### TASK OBJECTIVE
Starting at the line of the material containing "The height and width of the screenshot is (296, 898)." and ending at the line containing "[x=101, y=159]", write those lines again with "board settings" substituted by "workspace settings" and everything else left the same.

---------- RECORDED INFORMATION ----------

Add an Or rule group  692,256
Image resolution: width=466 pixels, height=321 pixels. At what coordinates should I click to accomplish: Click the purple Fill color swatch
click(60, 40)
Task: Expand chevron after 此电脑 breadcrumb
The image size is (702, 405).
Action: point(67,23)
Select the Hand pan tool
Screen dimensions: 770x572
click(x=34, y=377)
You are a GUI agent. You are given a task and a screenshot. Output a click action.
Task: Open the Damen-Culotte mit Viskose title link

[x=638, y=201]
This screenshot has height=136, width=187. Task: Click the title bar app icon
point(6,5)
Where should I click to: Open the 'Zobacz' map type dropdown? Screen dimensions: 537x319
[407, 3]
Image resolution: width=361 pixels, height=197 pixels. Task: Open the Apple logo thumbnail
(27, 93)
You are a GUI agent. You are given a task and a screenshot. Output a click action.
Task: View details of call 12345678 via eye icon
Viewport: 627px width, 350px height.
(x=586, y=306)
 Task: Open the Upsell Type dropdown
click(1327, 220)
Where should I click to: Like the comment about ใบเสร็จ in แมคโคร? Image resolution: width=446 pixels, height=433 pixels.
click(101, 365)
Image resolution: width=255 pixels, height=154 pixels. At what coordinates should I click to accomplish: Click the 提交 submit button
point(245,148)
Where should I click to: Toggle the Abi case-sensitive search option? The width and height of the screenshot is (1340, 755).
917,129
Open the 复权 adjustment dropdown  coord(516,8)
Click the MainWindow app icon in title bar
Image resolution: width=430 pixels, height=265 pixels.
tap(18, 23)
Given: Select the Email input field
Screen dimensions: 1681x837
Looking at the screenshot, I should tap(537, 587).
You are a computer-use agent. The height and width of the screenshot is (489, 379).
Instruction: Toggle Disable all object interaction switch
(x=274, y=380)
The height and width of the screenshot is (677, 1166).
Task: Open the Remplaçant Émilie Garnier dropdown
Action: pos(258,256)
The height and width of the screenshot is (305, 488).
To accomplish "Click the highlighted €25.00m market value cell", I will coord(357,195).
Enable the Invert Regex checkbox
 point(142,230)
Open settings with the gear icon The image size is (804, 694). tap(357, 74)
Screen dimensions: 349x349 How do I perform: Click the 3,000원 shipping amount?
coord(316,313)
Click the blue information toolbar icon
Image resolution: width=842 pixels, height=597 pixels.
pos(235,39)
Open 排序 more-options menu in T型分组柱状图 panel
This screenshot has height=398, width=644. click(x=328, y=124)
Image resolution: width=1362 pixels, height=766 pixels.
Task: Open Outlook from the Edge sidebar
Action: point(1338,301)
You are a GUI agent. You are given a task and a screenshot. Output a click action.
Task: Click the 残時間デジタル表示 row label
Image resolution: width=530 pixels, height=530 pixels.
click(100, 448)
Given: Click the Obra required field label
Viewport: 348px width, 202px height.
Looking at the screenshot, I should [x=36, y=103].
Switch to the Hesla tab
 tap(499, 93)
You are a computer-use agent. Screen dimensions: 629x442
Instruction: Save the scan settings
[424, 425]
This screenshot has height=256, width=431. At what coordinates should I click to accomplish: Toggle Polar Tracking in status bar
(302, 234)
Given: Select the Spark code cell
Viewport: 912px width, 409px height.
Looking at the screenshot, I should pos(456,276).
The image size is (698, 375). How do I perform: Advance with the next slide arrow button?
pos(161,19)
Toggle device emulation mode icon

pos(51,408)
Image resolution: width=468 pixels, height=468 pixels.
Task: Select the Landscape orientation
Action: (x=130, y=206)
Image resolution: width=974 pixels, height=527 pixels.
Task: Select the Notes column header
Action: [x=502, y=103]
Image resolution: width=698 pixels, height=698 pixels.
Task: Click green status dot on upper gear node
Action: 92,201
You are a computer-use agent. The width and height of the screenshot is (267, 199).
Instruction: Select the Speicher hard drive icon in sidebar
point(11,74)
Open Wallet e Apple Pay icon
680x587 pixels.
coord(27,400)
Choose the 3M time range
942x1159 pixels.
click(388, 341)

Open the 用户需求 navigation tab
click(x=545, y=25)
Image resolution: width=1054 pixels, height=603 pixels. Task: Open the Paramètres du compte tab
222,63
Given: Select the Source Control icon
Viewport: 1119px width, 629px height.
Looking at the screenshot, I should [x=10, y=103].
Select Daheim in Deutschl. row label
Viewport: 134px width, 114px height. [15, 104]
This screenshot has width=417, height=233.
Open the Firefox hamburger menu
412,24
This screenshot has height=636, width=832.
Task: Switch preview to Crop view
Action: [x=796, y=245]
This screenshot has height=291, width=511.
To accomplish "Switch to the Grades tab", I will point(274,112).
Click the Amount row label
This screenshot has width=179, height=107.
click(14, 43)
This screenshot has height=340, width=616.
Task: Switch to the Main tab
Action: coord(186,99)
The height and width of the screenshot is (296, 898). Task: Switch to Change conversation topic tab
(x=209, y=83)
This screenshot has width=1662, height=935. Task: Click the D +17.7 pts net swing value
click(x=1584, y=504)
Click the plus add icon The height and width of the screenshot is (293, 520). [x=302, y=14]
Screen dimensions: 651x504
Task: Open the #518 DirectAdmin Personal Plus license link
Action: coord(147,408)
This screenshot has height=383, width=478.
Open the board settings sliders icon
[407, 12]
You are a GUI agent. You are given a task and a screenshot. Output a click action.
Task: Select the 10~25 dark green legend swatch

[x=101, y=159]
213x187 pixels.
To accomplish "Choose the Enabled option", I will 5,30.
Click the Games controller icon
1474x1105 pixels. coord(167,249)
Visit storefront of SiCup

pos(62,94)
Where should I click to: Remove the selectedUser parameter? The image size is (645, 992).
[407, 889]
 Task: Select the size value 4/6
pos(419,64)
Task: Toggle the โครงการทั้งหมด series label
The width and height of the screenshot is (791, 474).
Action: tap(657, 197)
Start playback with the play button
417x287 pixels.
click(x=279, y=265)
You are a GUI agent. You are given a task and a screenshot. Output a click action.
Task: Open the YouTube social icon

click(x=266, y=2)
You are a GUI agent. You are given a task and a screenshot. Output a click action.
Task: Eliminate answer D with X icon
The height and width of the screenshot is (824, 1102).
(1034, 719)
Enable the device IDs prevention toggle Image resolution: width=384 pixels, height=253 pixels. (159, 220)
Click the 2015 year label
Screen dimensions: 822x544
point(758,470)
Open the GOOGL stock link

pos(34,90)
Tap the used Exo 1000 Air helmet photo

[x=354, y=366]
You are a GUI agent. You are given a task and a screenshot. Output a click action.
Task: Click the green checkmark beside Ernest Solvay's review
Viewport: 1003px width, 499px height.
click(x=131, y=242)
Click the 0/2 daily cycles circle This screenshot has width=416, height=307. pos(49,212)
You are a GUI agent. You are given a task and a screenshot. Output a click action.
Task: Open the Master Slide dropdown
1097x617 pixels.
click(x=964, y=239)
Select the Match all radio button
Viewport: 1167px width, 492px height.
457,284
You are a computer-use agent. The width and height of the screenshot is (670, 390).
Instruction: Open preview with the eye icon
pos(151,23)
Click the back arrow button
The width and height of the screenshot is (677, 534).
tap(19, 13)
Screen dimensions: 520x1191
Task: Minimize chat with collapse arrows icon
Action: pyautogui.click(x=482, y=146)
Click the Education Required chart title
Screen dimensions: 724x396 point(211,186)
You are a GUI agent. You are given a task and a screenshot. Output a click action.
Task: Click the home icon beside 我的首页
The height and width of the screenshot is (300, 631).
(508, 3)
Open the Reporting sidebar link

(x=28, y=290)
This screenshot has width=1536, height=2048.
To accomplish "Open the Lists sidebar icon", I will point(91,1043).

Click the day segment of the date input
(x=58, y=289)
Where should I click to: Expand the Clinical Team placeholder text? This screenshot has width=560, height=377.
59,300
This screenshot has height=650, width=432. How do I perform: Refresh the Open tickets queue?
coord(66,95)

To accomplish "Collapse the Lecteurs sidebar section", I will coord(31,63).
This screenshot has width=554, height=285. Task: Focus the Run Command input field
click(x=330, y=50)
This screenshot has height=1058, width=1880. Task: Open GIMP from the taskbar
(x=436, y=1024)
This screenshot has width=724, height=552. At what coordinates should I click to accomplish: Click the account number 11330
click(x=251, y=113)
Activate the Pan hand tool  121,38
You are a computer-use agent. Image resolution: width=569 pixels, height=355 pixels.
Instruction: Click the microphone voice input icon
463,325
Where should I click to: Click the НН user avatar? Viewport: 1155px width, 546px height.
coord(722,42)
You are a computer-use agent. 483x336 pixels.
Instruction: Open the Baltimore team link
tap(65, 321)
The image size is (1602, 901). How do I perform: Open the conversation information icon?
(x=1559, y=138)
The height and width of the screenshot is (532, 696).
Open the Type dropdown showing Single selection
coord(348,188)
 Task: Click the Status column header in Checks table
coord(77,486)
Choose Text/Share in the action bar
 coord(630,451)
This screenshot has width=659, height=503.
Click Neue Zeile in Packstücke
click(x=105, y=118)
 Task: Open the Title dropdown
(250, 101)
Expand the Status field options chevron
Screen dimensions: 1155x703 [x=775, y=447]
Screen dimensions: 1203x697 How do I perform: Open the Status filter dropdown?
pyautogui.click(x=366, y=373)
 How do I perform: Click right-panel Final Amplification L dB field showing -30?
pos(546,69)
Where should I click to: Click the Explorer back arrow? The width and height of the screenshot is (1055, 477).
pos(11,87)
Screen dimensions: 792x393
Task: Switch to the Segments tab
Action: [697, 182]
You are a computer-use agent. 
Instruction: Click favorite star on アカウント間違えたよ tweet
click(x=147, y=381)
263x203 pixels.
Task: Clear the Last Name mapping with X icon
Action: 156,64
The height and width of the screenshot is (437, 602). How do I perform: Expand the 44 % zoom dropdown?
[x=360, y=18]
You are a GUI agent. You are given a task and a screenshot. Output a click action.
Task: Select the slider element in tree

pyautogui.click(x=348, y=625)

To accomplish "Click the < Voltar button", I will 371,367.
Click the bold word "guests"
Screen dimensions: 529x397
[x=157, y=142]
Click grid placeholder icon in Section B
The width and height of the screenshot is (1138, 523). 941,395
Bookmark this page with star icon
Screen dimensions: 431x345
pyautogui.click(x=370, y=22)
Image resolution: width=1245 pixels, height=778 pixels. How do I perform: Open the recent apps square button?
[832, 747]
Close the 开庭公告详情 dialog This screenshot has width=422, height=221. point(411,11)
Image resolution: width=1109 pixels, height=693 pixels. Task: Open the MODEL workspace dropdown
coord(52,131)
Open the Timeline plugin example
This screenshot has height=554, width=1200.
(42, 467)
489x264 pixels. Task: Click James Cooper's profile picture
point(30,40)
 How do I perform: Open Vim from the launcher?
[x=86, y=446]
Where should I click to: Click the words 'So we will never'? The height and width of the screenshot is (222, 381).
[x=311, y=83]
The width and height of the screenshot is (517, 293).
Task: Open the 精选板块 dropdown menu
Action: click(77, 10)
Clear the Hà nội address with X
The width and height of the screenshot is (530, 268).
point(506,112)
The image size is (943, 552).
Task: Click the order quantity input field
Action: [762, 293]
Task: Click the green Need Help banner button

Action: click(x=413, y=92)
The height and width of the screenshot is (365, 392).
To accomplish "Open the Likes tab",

----------

### FULL OUTPUT
The height and width of the screenshot is (296, 898). Task: Switch to Change conversation topic tab
(x=209, y=83)
This screenshot has width=1662, height=935. Task: Click the D +17.7 pts net swing value
click(x=1584, y=504)
Click the plus add icon The height and width of the screenshot is (293, 520). [x=302, y=14]
Screen dimensions: 651x504
Task: Open the #518 DirectAdmin Personal Plus license link
Action: coord(147,408)
This screenshot has height=383, width=478.
Open the workspace settings sliders icon
[407, 12]
You are a GUI agent. You are given a task and a screenshot. Output a click action.
Task: Select the 10~25 dark green legend swatch

[x=101, y=159]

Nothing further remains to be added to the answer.